:: Extracted entries

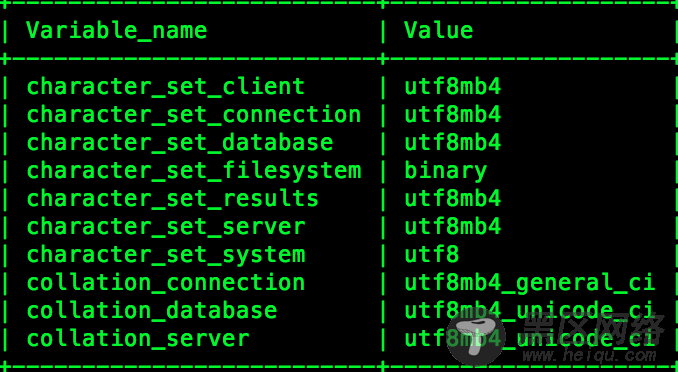
Task: Click utf8mb4 value beside character_set_server
Action: pos(453,227)
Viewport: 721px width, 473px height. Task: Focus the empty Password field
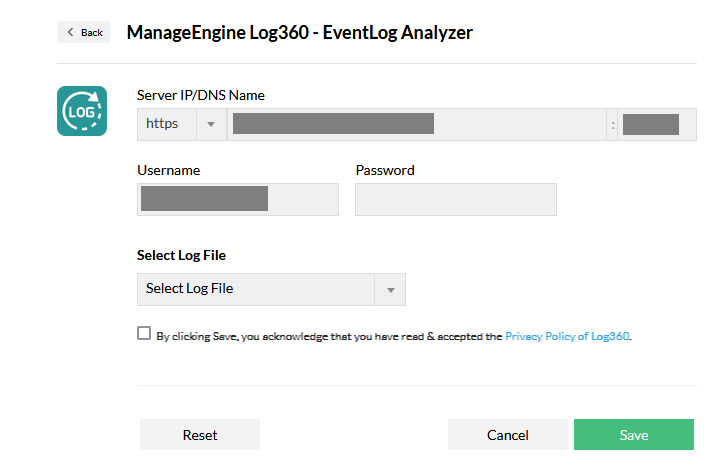455,199
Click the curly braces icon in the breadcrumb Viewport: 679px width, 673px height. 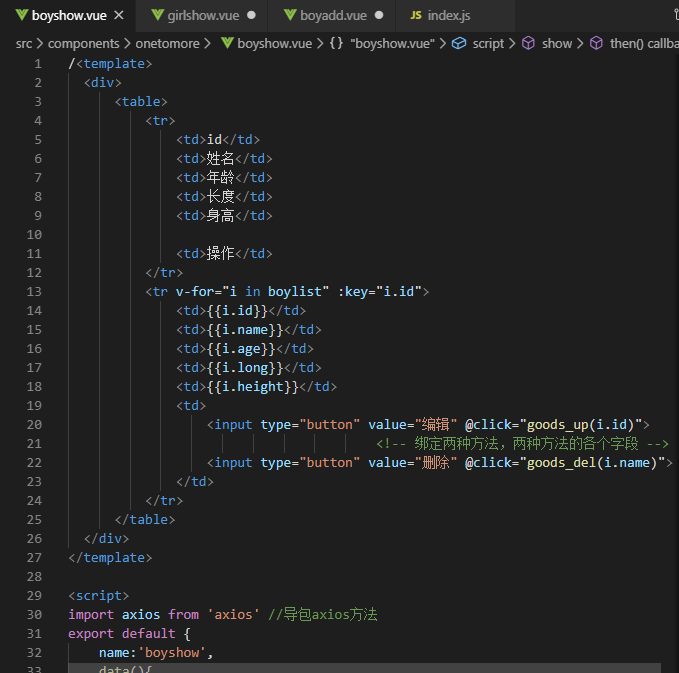click(336, 43)
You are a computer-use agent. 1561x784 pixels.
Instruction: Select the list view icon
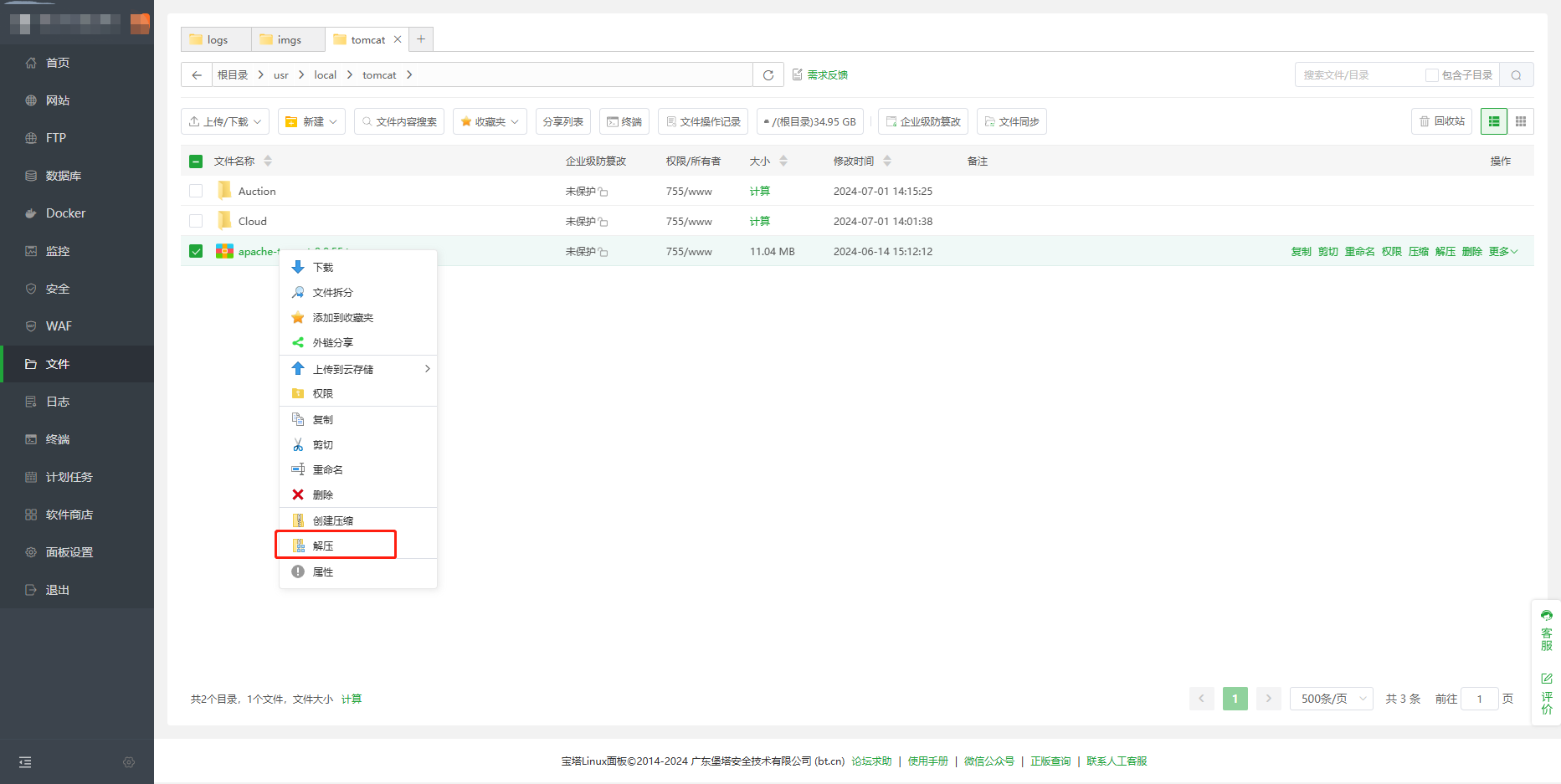coord(1494,121)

::::

◆ Work required:
All lines from the one containing "You are a computer-use" through the final line of the entries above are to be copied exactly; the pictures are not.

◆ Reply to the task:
You are a computer-use agent. 1561x784 pixels.
Instruction: Select the list view icon
coord(1494,121)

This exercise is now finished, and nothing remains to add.